Il Giudice, accogliendo la domanda del dipendente, ha affermato che per il licenziamento per sopravvenuta inidoneità psico-fisica «valgono le stesse ragioni di tutela economica e sociale che stanno alla base di tutte le altre ipotesi di licenziamento per g.m.o. che la normativa emergenziale ha inteso espressamente impedire. […] Ragionevolmente, in una situazione di contrazione economica (con blocco di una buona parte della domanda: la popolazione era chiusa in casa, c.d. lockdown) con blocchi più o meno totali alle attività di impresa e comunque rallentamenti della stessa in una pluralità di settori produttivi (nulla rileva che nello specifico caso l’impreso abbia continuato a funzionare a pieno regime), la scelta del congelamento dei licenziamenti dei dipendenti […] andava a rimandare alla fase successiva all’emergenza ogni valutazione aziendale circa l’esistenza (a quella data) di giustificati motivi di licenziamento».

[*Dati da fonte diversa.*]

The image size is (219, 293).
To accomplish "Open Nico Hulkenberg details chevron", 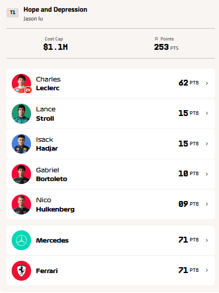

Secondo il Tribunale di Ravenna, dunque, anche per il recesso intimato per inidoneità psico-fisica vale la strategia legislativa di posticipare ad un momento successivo al picco emergenziale le valutazioni e le scelte circa la attuale e concreta consistenza organizzativa della società, incluse le opportunità di ricollocare in mansioni diverse un dipendente che, come nel caso di specie, ha perduto l’idoneità a svolgere quelle di assunzione.

Il licenziamento intimato al dipendente divenuto inabile alle mansioni durante il periodo di moratoria è dunque nullo per contrarietà a norma imperativa (argomento ex artt. 1324 e 1418 c.c.), cioè all’art. 46 del D.L. n. 18/2020, come successivamente prorogato. Trattandosi di lavoratore assunto dopo il 7 marzo 2015, il Giudice ha applicato il disposto dell’art. 2, D.LGS. n. 23/2015, il quale sanziona l’atto datoriale affetto da nullità con la reintegra nel posto di lavoro e con una indennità risarcitoria pari alla retribuzione utile per il calcolo del TFR spettante dal giorno del licenziamento fino alla effettiva riammissione in servizio. Sul “blocco” dei licenziamenti, cfr. AA.VV, in G. PROIA (a cura di), Divieto di licenziamenti e libertà d’impresa nell’emergenza Covid. Principi costituzionali, Giappichelli, 2020.